Green eyed monster《悲しみに、こんにちは 例外編》
電車から降りたわたしたちは家まで帰る。
入家君はいいと断っているのに逆方向の私の家まで送ってくれる。
……まあ、嬉しくないことはないけど、ね。
「まだ、怒ってるの?」
不思議だ。この前まで、私が怒ってたのに今度は入家君が怒ってる。
「なんか、今日、俺……全然カッコよく無かったっすね……」
どうやら、本気で落ち込んでいるようだ。
「私、入家君のことかっこいいなんて
思ったことないもーん。
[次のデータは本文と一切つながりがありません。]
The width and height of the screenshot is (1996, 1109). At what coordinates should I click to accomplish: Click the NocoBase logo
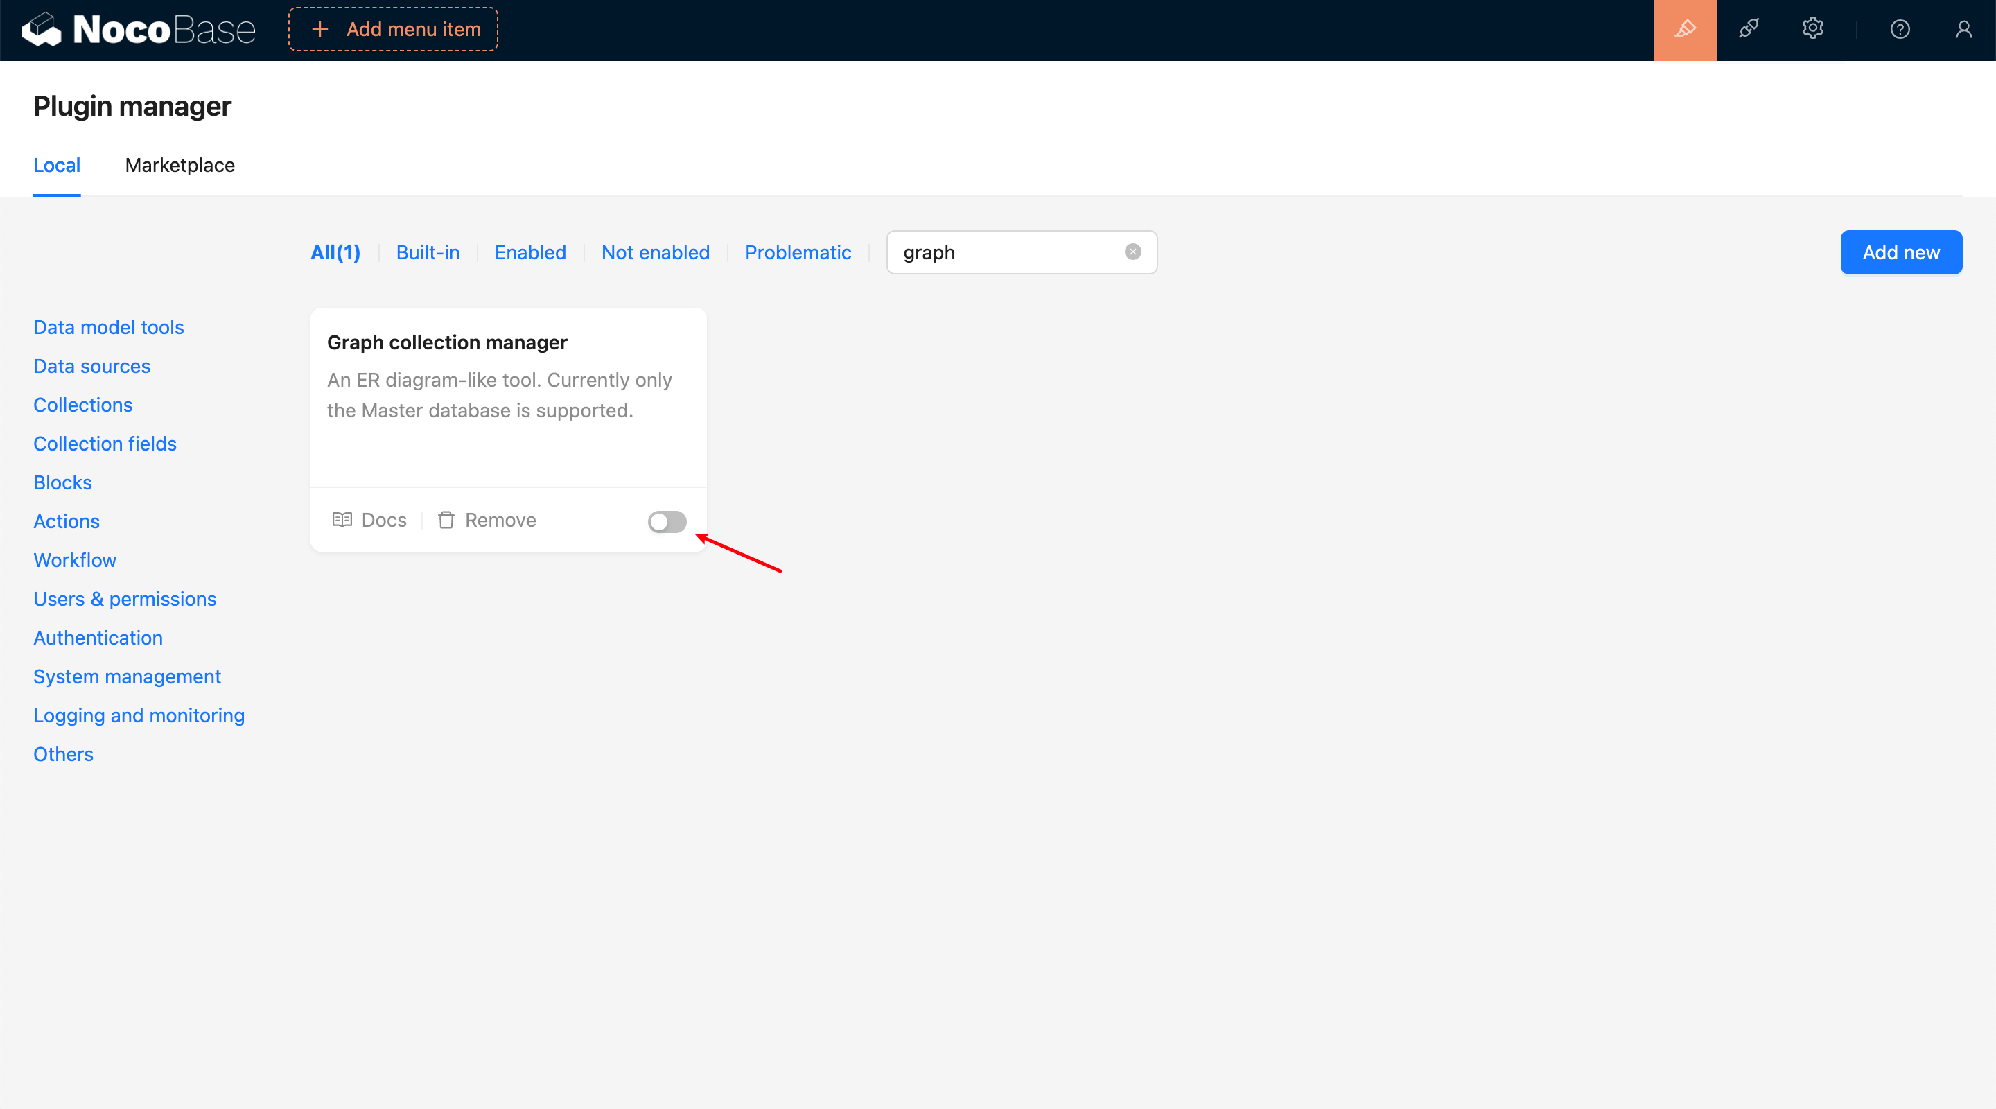click(138, 29)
」
……ちょっと、我ながら恥ずかしいぶりっ子だなあ……
「先輩……」
「……なによ。ぶりっこキモいって?」
「俺……、先輩にだけはカッコいいって思われたい……」
「……別に、みんな、かっこいいって思ってるでしょ。学園の皇子様なんだし。」
「みんなじゃ意味ないですよ……
先輩が、思わないんじゃ意味無いです。」
「……。」
「……好きです。俺、先輩が好きです。」
「……うん、知ってる。」
「……もっと、知ってください!」
私の花柄の傘はぱさりと落ちた。
月明かりのした、2つの影が重なる。
力強く抱きしめられた私は、彼の腕の中にすっぽりと収まり
私の唇に入家君のそれが触れた。
彼との初めてのキスは、なんだか冷たくほろ苦い。